-- Start of Stored records --

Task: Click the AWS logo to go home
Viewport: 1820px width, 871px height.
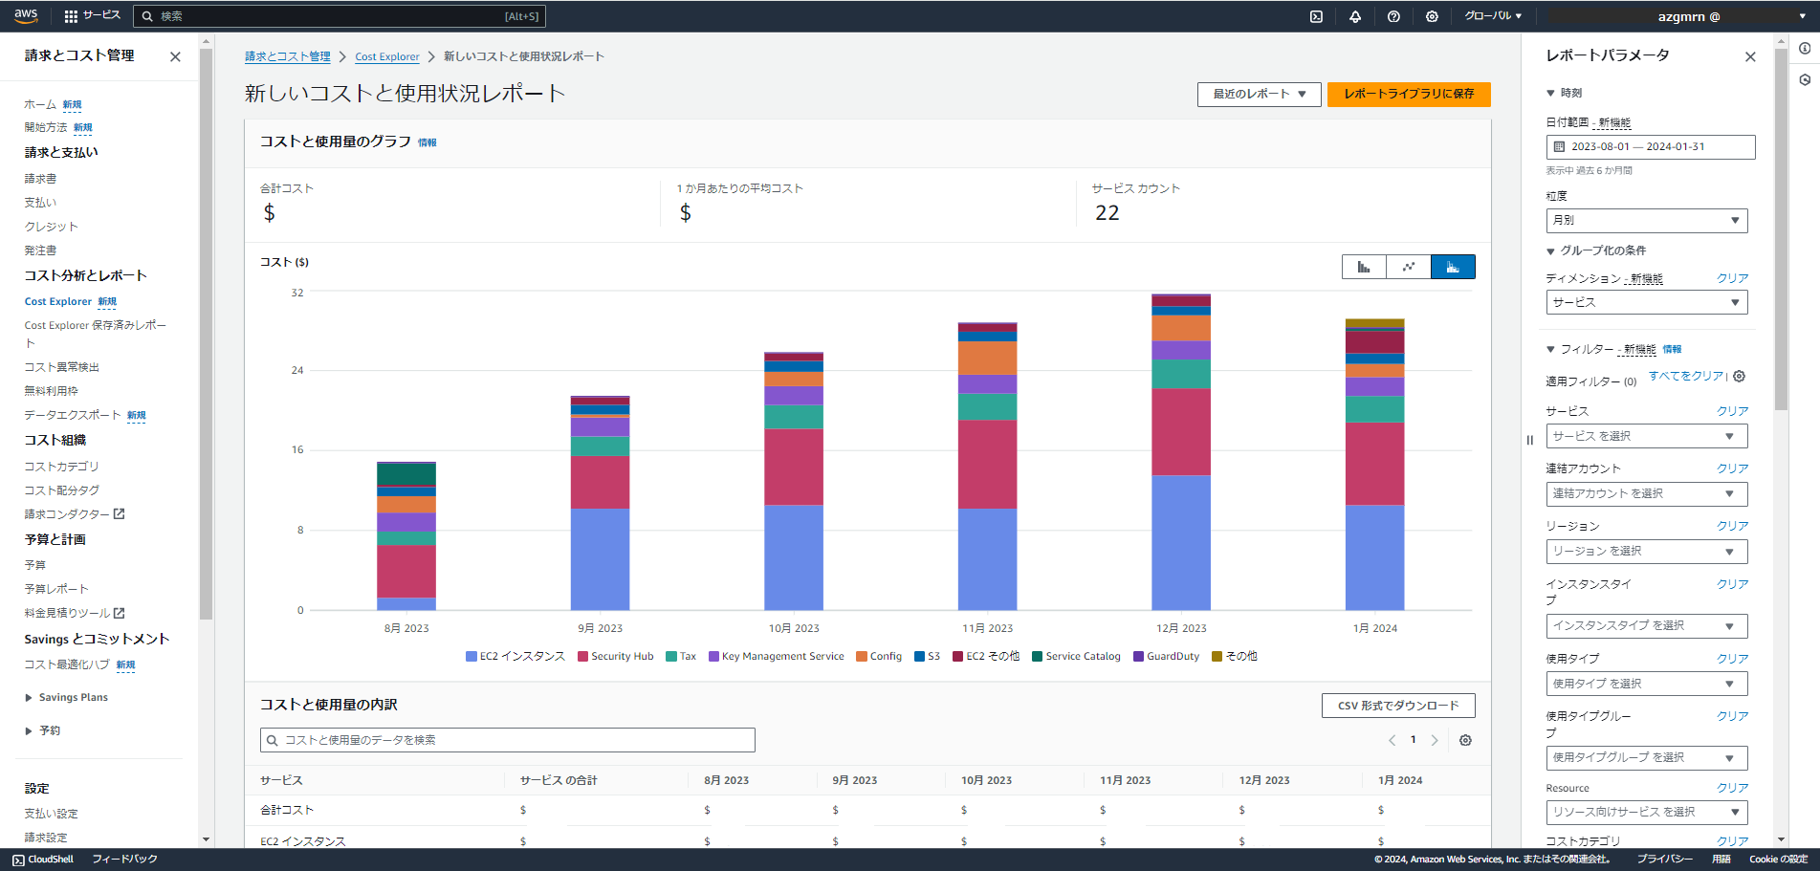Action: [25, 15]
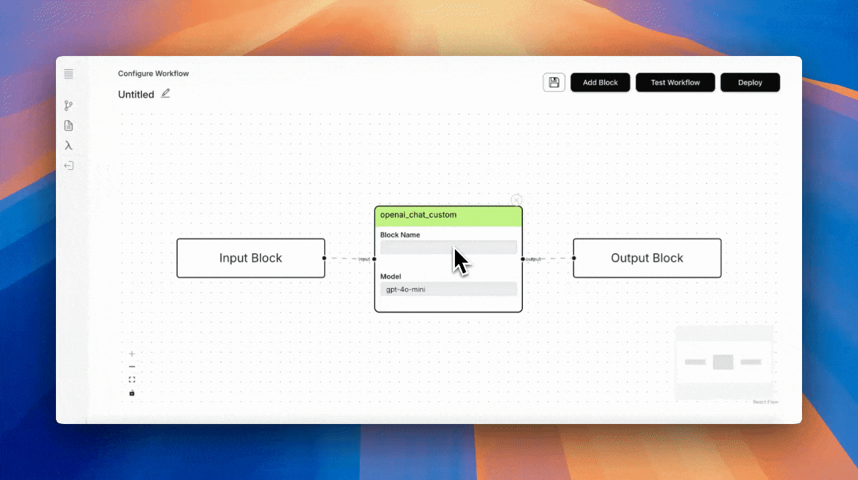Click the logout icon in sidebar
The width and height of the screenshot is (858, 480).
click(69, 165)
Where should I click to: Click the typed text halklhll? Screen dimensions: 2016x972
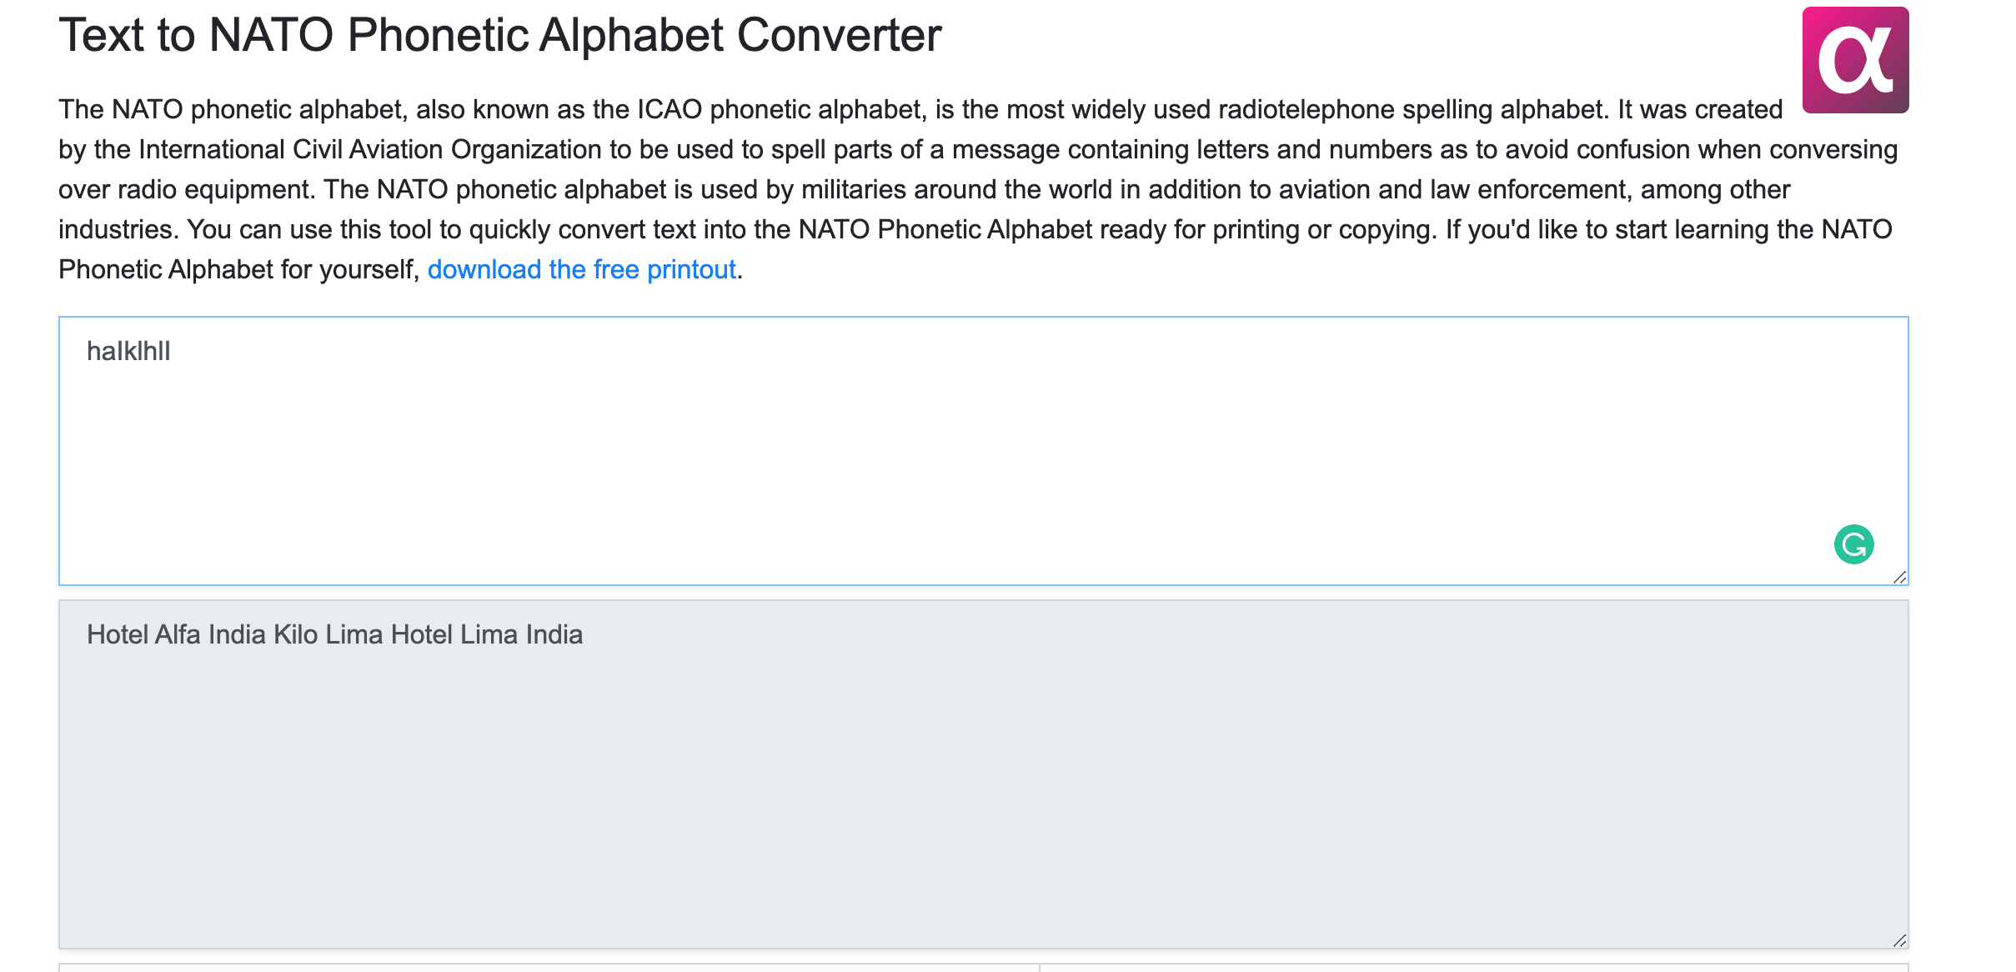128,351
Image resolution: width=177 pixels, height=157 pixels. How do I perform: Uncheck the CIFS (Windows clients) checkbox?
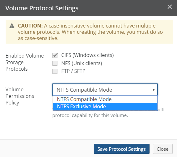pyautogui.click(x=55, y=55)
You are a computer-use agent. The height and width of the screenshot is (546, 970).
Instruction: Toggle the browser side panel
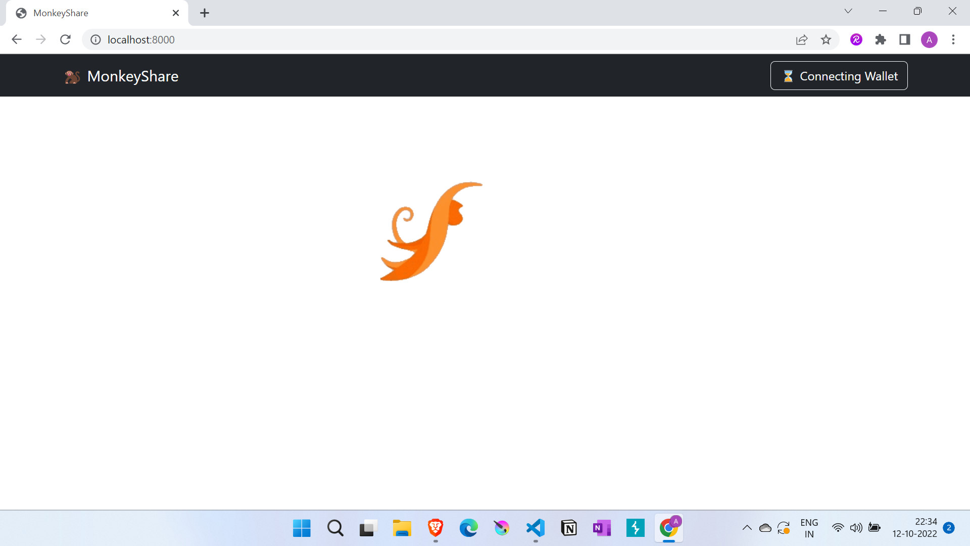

-- End of Stored records --

What is required: Reproduce all of the entries above with "checkbox" changed to "tick box" and everything else unchanged, omitting the pictures.

Solved exercise:
Task: Click the AWS logo to go home
Viewport: 1820px width, 871px height.
Action: [25, 15]
Click the logout icon in sidebar
The width and height of the screenshot is (858, 480).
click(69, 165)
Where should I click to: Click the typed text halklhll? Screen dimensions: 2016x972
128,351
Image resolution: width=177 pixels, height=157 pixels. How do I perform: Uncheck the CIFS (Windows clients) tick box?
pyautogui.click(x=55, y=55)
You are a computer-use agent. The height and width of the screenshot is (546, 970).
Instruction: Toggle the browser side panel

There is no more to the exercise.